- _SUPPLIED INFORMATION_
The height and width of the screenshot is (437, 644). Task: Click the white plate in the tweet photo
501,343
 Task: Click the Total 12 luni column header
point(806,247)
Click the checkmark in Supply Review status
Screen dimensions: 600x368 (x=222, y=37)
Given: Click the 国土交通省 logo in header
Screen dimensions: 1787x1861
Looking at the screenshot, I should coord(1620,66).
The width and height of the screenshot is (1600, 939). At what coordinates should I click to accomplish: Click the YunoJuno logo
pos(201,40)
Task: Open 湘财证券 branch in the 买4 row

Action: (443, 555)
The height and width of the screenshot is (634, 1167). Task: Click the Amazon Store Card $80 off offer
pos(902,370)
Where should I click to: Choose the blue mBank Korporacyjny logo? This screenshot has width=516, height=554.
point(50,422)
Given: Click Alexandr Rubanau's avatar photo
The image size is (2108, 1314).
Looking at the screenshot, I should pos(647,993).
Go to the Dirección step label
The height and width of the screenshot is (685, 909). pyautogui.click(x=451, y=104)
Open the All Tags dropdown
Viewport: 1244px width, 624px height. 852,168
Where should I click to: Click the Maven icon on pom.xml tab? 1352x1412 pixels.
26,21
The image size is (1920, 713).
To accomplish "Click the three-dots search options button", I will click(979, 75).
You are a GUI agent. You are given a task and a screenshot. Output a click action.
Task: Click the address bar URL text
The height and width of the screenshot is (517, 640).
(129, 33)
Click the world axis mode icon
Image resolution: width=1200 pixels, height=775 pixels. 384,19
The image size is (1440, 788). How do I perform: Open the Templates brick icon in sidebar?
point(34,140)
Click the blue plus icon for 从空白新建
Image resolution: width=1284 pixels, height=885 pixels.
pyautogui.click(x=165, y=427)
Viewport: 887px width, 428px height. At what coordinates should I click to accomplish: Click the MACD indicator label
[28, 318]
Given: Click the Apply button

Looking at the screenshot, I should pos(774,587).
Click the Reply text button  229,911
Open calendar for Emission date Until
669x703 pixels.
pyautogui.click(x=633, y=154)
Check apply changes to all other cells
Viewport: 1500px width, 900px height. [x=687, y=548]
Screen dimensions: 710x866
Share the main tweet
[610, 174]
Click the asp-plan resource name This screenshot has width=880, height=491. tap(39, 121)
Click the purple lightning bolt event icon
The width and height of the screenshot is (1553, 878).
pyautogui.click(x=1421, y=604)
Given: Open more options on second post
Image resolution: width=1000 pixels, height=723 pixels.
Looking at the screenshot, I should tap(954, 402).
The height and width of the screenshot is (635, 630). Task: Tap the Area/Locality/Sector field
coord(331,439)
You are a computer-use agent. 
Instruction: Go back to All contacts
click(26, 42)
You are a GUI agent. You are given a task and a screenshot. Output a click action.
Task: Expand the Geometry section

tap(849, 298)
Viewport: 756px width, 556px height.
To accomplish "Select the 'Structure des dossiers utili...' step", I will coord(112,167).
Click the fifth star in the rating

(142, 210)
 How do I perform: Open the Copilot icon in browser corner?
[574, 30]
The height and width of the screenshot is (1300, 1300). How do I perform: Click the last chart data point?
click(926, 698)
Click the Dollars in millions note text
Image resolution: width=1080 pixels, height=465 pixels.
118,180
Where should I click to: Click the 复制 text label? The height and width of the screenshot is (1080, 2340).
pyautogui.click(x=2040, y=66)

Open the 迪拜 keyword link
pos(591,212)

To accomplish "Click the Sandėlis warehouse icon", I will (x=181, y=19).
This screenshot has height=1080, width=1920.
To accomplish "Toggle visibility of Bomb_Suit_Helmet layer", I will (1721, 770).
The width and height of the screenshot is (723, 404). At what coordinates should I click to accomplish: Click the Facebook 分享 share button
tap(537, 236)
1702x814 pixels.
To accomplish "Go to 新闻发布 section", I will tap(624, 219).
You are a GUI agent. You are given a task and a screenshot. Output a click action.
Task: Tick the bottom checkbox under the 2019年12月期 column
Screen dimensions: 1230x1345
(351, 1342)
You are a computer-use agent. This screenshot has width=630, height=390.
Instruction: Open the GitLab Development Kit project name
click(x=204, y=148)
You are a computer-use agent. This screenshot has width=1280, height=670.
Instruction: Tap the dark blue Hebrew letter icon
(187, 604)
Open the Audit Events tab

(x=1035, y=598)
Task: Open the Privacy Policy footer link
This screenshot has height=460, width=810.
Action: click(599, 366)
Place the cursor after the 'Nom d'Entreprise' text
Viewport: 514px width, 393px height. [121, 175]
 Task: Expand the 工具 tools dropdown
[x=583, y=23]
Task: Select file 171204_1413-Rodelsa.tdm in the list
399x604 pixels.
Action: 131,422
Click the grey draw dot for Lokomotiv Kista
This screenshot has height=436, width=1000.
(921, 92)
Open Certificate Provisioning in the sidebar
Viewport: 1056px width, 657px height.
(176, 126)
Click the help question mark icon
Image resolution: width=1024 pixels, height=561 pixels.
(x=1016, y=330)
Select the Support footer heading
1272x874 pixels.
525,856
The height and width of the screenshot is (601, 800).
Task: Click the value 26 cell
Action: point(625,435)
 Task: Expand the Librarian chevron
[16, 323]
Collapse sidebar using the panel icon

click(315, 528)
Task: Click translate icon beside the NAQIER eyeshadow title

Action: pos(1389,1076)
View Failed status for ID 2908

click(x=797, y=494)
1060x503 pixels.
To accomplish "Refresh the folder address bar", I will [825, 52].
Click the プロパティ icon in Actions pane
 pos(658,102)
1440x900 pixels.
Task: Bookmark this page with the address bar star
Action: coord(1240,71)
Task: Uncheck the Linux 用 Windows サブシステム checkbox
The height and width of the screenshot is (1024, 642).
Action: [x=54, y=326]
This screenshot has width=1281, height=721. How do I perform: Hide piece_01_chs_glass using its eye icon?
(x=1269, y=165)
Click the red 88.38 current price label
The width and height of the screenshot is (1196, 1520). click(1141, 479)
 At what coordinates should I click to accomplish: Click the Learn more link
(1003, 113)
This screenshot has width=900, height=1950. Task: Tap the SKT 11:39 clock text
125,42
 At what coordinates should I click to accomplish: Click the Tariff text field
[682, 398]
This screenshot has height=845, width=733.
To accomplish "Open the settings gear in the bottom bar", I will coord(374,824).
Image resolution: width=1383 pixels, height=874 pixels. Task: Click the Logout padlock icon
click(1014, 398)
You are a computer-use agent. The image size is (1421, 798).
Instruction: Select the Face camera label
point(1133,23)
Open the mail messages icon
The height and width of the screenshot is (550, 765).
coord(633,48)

- _PROBLEM STATEMENT_
Using the exact wording, transcribe all the records above.

- _OUTPUT FOR THIS EXERCISE_
The height and width of the screenshot is (437, 644). Task: Click the white plate in the tweet photo
501,343
 Task: Click the Total 12 luni column header
point(806,247)
Click the checkmark in Supply Review status
Screen dimensions: 600x368 (x=222, y=37)
Given: Click the 国土交通省 logo in header
Screen dimensions: 1787x1861
Looking at the screenshot, I should coord(1620,66).
The width and height of the screenshot is (1600, 939). At what coordinates should I click to accomplish: Click the YunoJuno logo
pos(201,40)
Task: Open 湘财证券 branch in the 买4 row

Action: (443, 555)
The height and width of the screenshot is (634, 1167). Task: Click the Amazon Store Card $80 off offer
pos(902,370)
Where should I click to: Choose the blue mBank Korporacyjny logo? This screenshot has width=516, height=554.
point(50,422)
Given: Click Alexandr Rubanau's avatar photo
The image size is (2108, 1314).
Looking at the screenshot, I should pos(647,993).
Go to the Dirección step label
The height and width of the screenshot is (685, 909). pyautogui.click(x=451, y=104)
Open the All Tags dropdown
Viewport: 1244px width, 624px height. 852,168
Where should I click to: Click the Maven icon on pom.xml tab? 1352x1412 pixels.
26,21
The image size is (1920, 713).
To accomplish "Click the three-dots search options button", I will click(979, 75).
You are a GUI agent. You are given a task and a screenshot. Output a click action.
Task: Click the address bar URL text
The height and width of the screenshot is (517, 640).
(129, 33)
Click the world axis mode icon
Image resolution: width=1200 pixels, height=775 pixels. 384,19
The image size is (1440, 788). How do I perform: Open the Templates brick icon in sidebar?
point(34,140)
Click the blue plus icon for 从空白新建
Image resolution: width=1284 pixels, height=885 pixels.
pyautogui.click(x=165, y=427)
Viewport: 887px width, 428px height. At what coordinates should I click to accomplish: Click the MACD indicator label
[28, 318]
Given: Click the Apply button

Looking at the screenshot, I should pos(774,587).
Click the Reply text button  229,911
Open calendar for Emission date Until
669x703 pixels.
pyautogui.click(x=633, y=154)
Check apply changes to all other cells
Viewport: 1500px width, 900px height. [x=687, y=548]
Screen dimensions: 710x866
Share the main tweet
[610, 174]
Click the asp-plan resource name This screenshot has width=880, height=491. tap(39, 121)
Click the purple lightning bolt event icon
The width and height of the screenshot is (1553, 878).
pyautogui.click(x=1421, y=604)
Given: Open more options on second post
Image resolution: width=1000 pixels, height=723 pixels.
Looking at the screenshot, I should tap(954, 402).
The height and width of the screenshot is (635, 630). Task: Tap the Area/Locality/Sector field
coord(331,439)
You are a computer-use agent. 
Instruction: Go back to All contacts
click(26, 42)
You are a GUI agent. You are given a task and a screenshot. Output a click action.
Task: Expand the Geometry section

tap(849, 298)
Viewport: 756px width, 556px height.
To accomplish "Select the 'Structure des dossiers utili...' step", I will coord(112,167).
Click the fifth star in the rating

(142, 210)
 How do I perform: Open the Copilot icon in browser corner?
[574, 30]
The height and width of the screenshot is (1300, 1300). How do I perform: Click the last chart data point?
click(926, 698)
Click the Dollars in millions note text
Image resolution: width=1080 pixels, height=465 pixels.
118,180
Where should I click to: Click the 复制 text label? The height and width of the screenshot is (1080, 2340).
pyautogui.click(x=2040, y=66)

Open the 迪拜 keyword link
pos(591,212)

To accomplish "Click the Sandėlis warehouse icon", I will (x=181, y=19).
This screenshot has height=1080, width=1920.
To accomplish "Toggle visibility of Bomb_Suit_Helmet layer", I will (1721, 770).
The width and height of the screenshot is (723, 404). At what coordinates should I click to accomplish: Click the Facebook 分享 share button
tap(537, 236)
1702x814 pixels.
To accomplish "Go to 新闻发布 section", I will tap(624, 219).
You are a GUI agent. You are given a task and a screenshot. Output a click action.
Task: Tick the bottom checkbox under the 2019年12月期 column
Screen dimensions: 1230x1345
(351, 1342)
You are a computer-use agent. This screenshot has width=630, height=390.
Instruction: Open the GitLab Development Kit project name
click(x=204, y=148)
You are a computer-use agent. This screenshot has width=1280, height=670.
Instruction: Tap the dark blue Hebrew letter icon
(187, 604)
Open the Audit Events tab

(x=1035, y=598)
Task: Open the Privacy Policy footer link
This screenshot has height=460, width=810.
Action: click(599, 366)
Place the cursor after the 'Nom d'Entreprise' text
Viewport: 514px width, 393px height. [121, 175]
 Task: Expand the 工具 tools dropdown
[x=583, y=23]
Task: Select file 171204_1413-Rodelsa.tdm in the list
399x604 pixels.
Action: 131,422
Click the grey draw dot for Lokomotiv Kista
This screenshot has height=436, width=1000.
(921, 92)
Open Certificate Provisioning in the sidebar
Viewport: 1056px width, 657px height.
(176, 126)
Click the help question mark icon
Image resolution: width=1024 pixels, height=561 pixels.
(x=1016, y=330)
Select the Support footer heading
1272x874 pixels.
525,856
The height and width of the screenshot is (601, 800).
Task: Click the value 26 cell
Action: point(625,435)
 Task: Expand the Librarian chevron
[16, 323]
Collapse sidebar using the panel icon

click(315, 528)
Task: Click translate icon beside the NAQIER eyeshadow title

Action: pos(1389,1076)
View Failed status for ID 2908

click(x=797, y=494)
1060x503 pixels.
To accomplish "Refresh the folder address bar", I will [825, 52].
Click the プロパティ icon in Actions pane
 pos(658,102)
1440x900 pixels.
Task: Bookmark this page with the address bar star
Action: coord(1240,71)
Task: Uncheck the Linux 用 Windows サブシステム checkbox
The height and width of the screenshot is (1024, 642).
Action: [x=54, y=326]
This screenshot has width=1281, height=721. How do I perform: Hide piece_01_chs_glass using its eye icon?
(x=1269, y=165)
Click the red 88.38 current price label
The width and height of the screenshot is (1196, 1520). click(1141, 479)
 At what coordinates should I click to accomplish: Click the Learn more link
(1003, 113)
This screenshot has width=900, height=1950. Task: Tap the SKT 11:39 clock text
125,42
 At what coordinates should I click to accomplish: Click the Tariff text field
[682, 398]
This screenshot has height=845, width=733.
To accomplish "Open the settings gear in the bottom bar", I will coord(374,824).
Image resolution: width=1383 pixels, height=874 pixels. Task: Click the Logout padlock icon
click(1014, 398)
You are a computer-use agent. The image size is (1421, 798).
Instruction: Select the Face camera label
point(1133,23)
Open the mail messages icon
The height and width of the screenshot is (550, 765).
coord(633,48)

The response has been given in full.